# Your favorite Look color scheme



## toonraid (Sep 19, 2006)

Got the idea to start a thread on this topic after some poor feedbacks on Look's 09 range colors. So what is your top 3 color scheme's on Look frames of modern era - who knows it might even give guys at look a basis for next year.

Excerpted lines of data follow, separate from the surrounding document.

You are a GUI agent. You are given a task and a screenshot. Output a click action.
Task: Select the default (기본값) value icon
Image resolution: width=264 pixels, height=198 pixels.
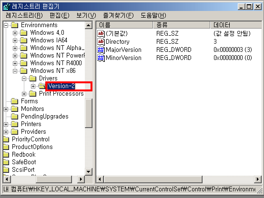[x=101, y=33]
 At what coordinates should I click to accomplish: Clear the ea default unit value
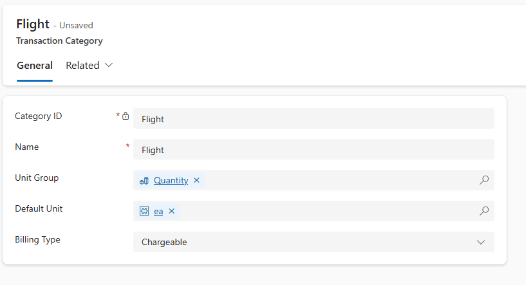(172, 211)
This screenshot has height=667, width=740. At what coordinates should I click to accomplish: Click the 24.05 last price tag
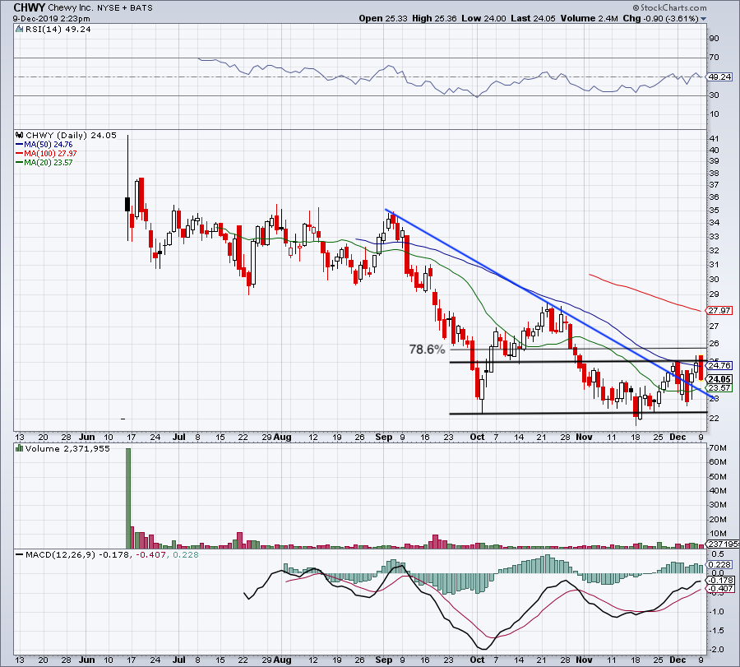[719, 379]
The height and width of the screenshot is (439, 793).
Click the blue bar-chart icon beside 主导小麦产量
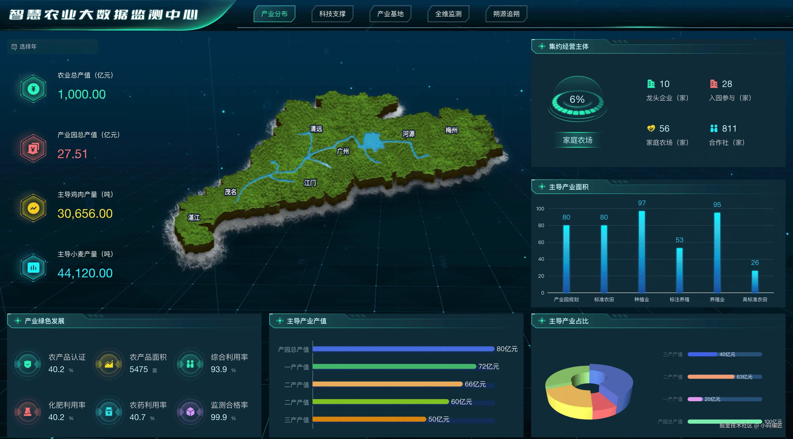33,268
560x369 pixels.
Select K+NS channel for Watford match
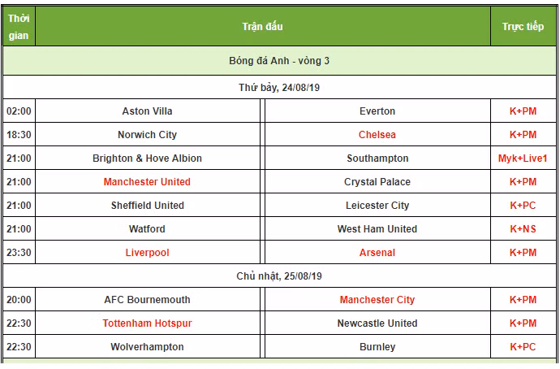[523, 229]
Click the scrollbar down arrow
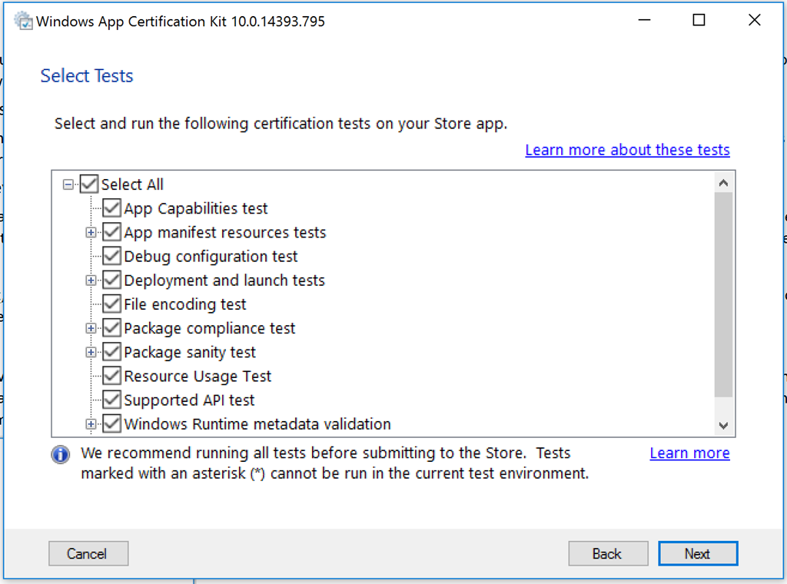Image resolution: width=787 pixels, height=584 pixels. (723, 425)
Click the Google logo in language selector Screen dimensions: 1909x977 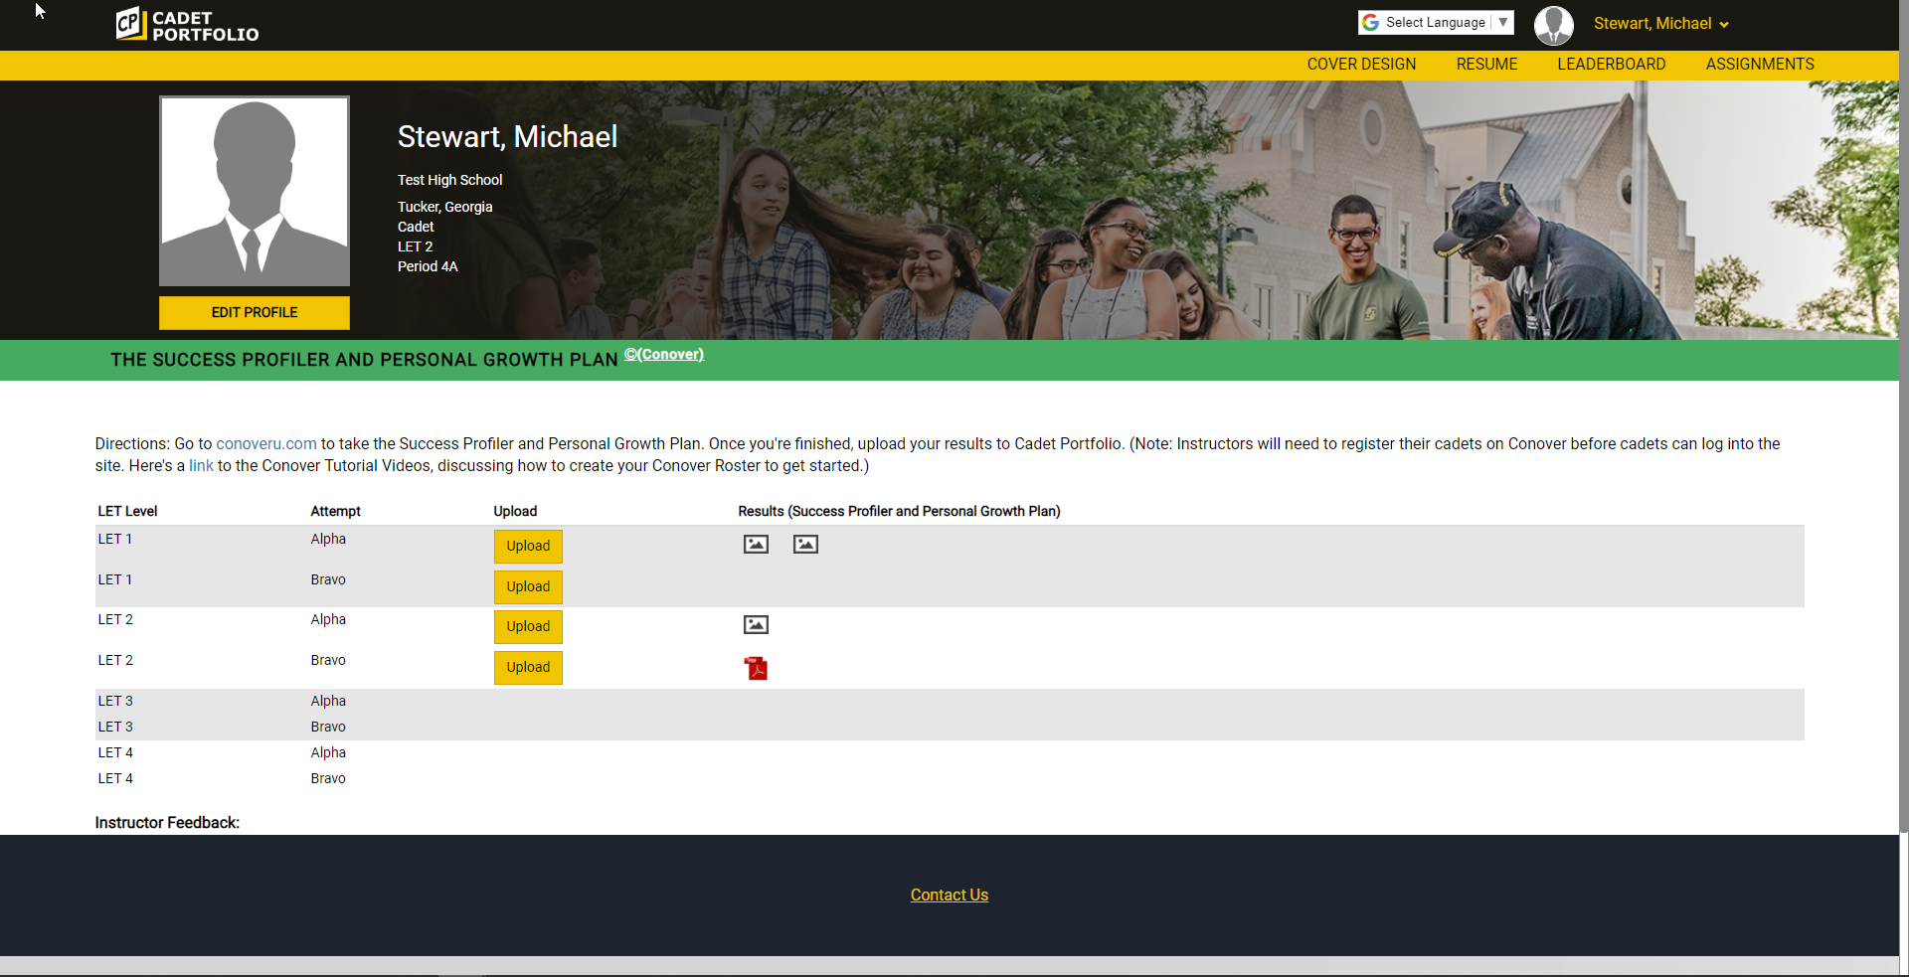1371,22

I guess I may as well start;

1 - The new incarnation of Mondrian - I must admit I didn't like it initially but it has grown on me as it has everything, innovation, history and it works.

View attachment 154473


2 - The 2007 Plain white was the original white bike - many followed the trend by adding white frames, handlebars and now wheels but unfortunately Look didn't.

View attachment 154479


3 - This is a little harder - the choice was between the 2008 585 opt in Black & Red and the 585 Ultra and the new Confidis team color ..... It had to be the Confidis.


----------



## Guest (Feb 3, 2009)

The Mondrian is tough to beat, I also liked the CA Look's when they were all white. I think the current Cofidis frame is well done.


----------



## audiojan (Jul 24, 2006)

I like the understated nude carbon with outlined "Look".


----------



## toonraid (Sep 19, 2006)

Forgot about that one!

I have one of those which is sitting pretty in some corner awaiting Bora Ultra's & Super Record ... the outlined look logo is silver which is a perfect match to Bora's silver logo.


----------



## gitoutdaway (Nov 28, 2007)

The Mondrian, the 2008's and the old KG381i


----------



## C-40 (Feb 4, 2004)

*my vote...*

I like both of mine.


----------



## rward325 (Sep 22, 2008)

I'm kind of partial to this one
2009 586 Origin


----------



## estebanjs (Jul 22, 2006)

*Pro Team White*

Pro Team White


----------



## boarder1995 (May 9, 2006)

Mondrain, then any solid color, imho.


----------



## branzzz (Feb 20, 2007)

even though i'm not an american, this is beautiful 

more info here

http://reviews.roadbikereview.com/t...os-brooke-millers-look-595-stars-and-stripes/


----------



## rward325 (Sep 22, 2008)

I saw that the other day on VeloNews. It is absolutely gorgeous and will be available in limited numbers if people show an interest in it. My guess is there will be an interest in it.


----------



## il sogno (Jul 15, 2002)

I would have to go with the Cofidis white.


----------



## texass4 (Oct 13, 2005)

branzzz said:


> even though i'm not an american, this is beautiful
> 
> more info here
> 
> http://reviews.roadbikereview.com/t...os-brooke-millers-look-595-stars-and-stripes/


Wow. 

That's pretty much awesome. There's a spot in my garage [heart] for both my nude carbon 585 workhorse and my Jaja 481, but ooh...that's nice. Since my chances of finding a mondrian 586 in my size are slim, I'll take one of these.


----------



## gracer (Sep 15, 2008)

I have to say that this is my favourite colour scheme - mainly because I just finished building it at the weekend!

It's a L Look 585 Optimum


----------